> [Brief]
Rewrite the listing below as a numbered list, omitting blank lines and leaving out the pictures.

> [Recorded information]
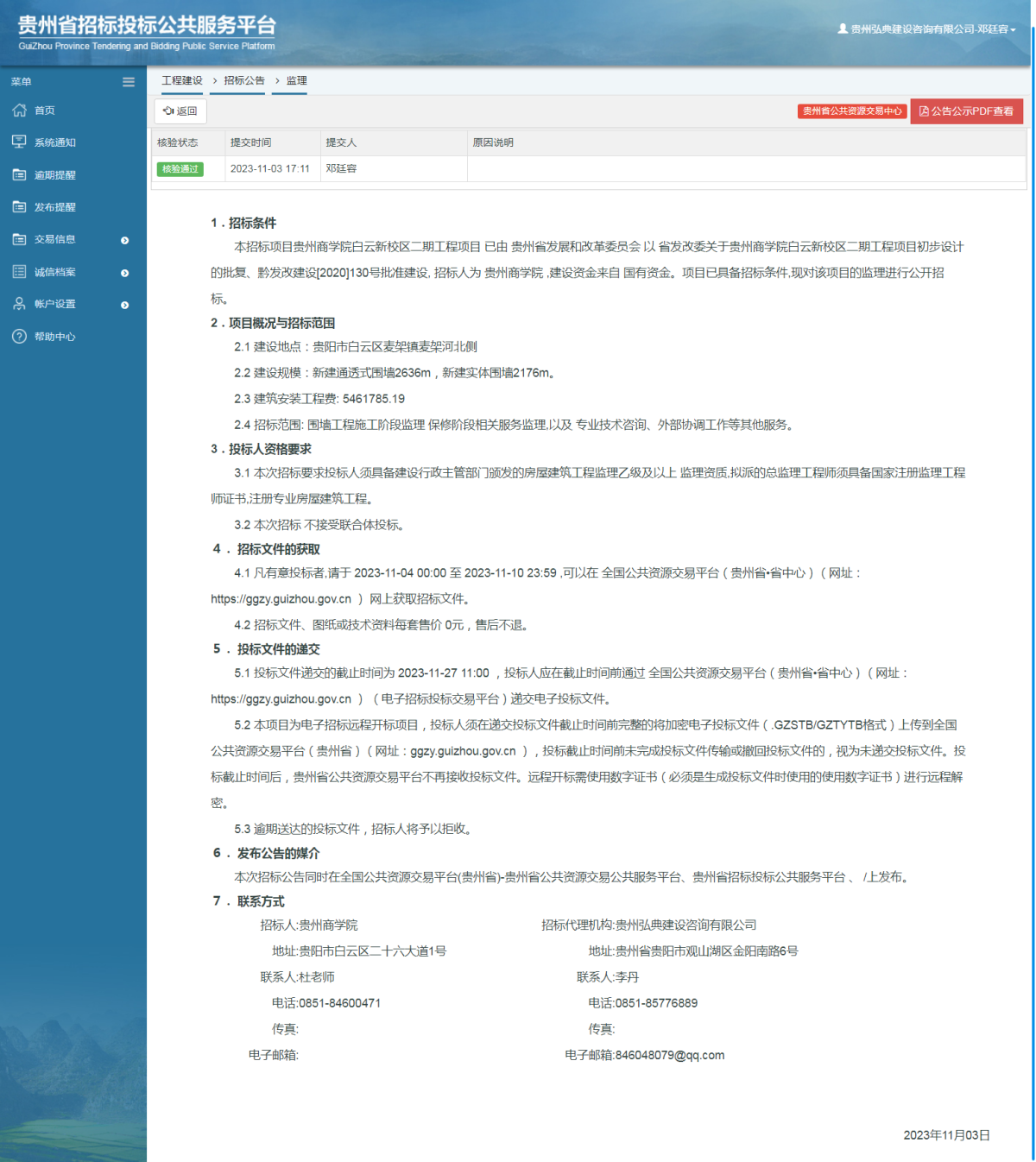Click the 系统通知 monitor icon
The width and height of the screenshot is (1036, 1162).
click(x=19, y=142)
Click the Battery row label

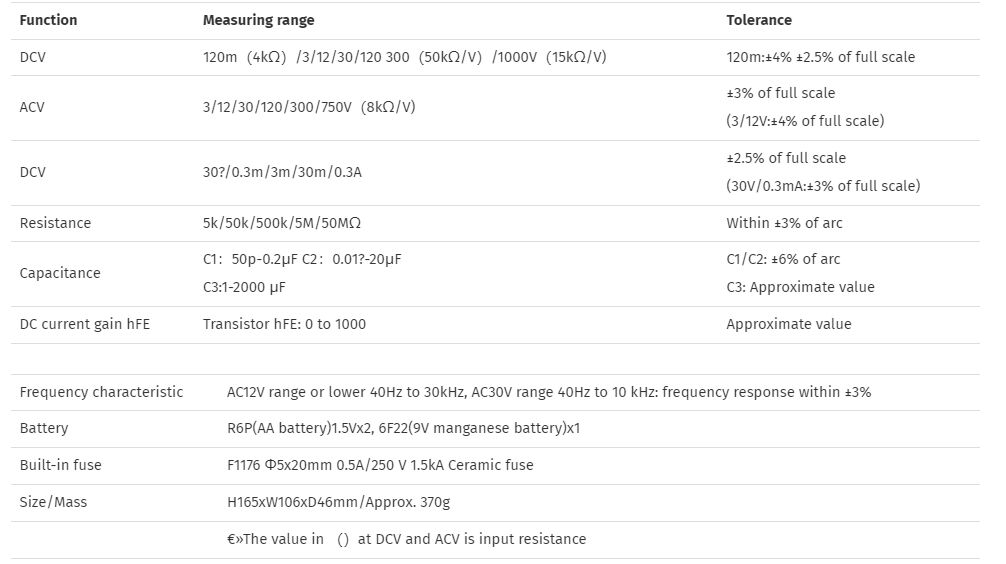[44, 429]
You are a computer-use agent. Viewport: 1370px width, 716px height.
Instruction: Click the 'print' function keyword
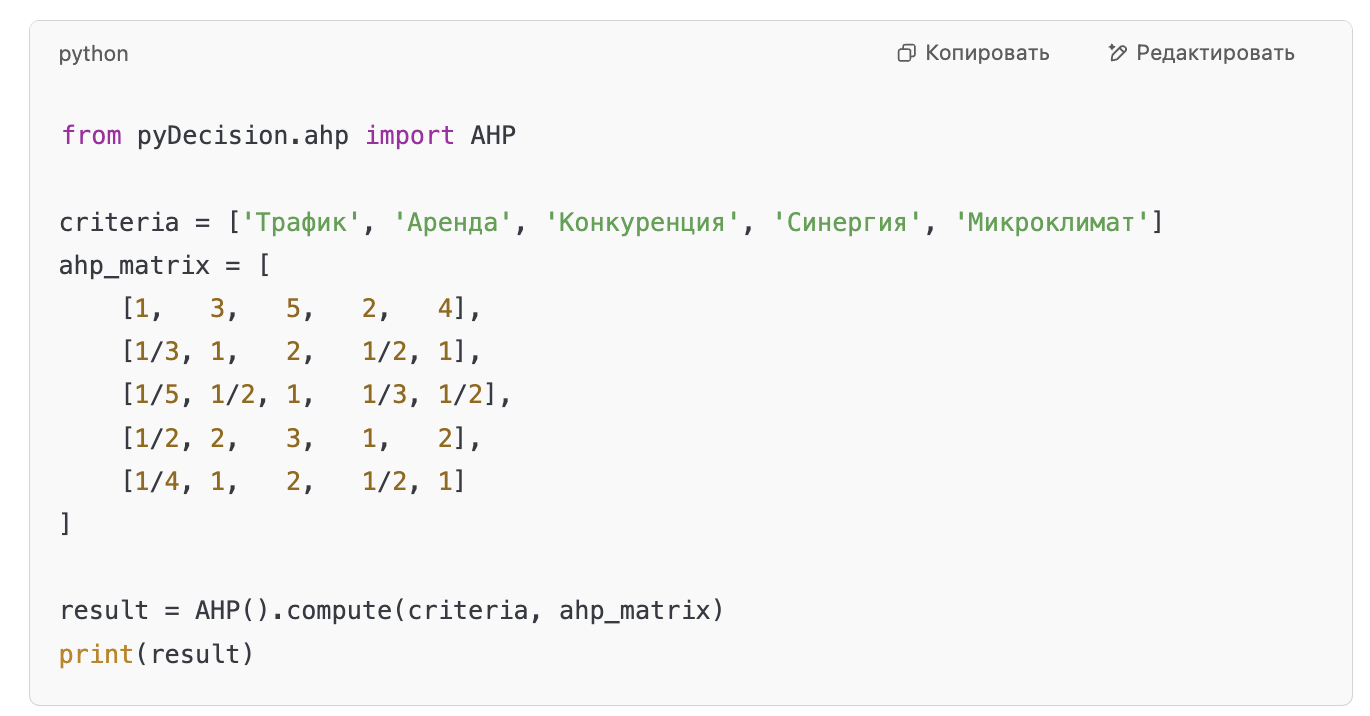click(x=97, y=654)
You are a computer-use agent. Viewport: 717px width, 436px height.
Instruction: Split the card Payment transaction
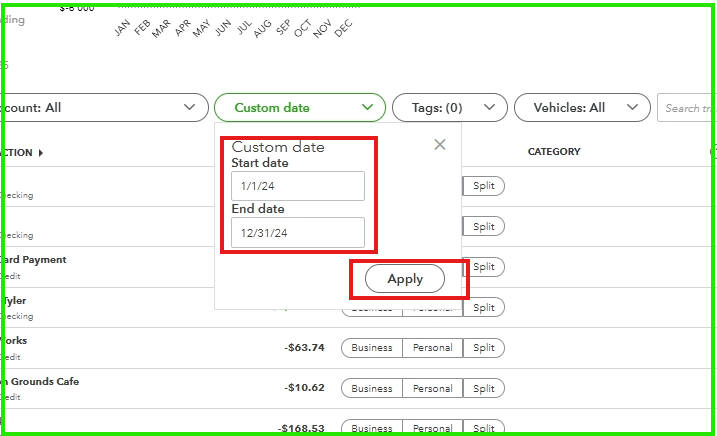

> [The output]
1. Click the 系统通知 monitor icon
2. The width and height of the screenshot is (1036, 1162).
3. click(x=19, y=142)
4. Click the Battery row label
5. [44, 429]
6. You are a computer-use agent. Viewport: 1370px width, 716px height.
7. Instruction: Click the 'print' function keyword
8. click(x=97, y=654)
9. You are a computer-use agent. Viewport: 717px width, 436px height.
10. Instruction: Split the card Payment transaction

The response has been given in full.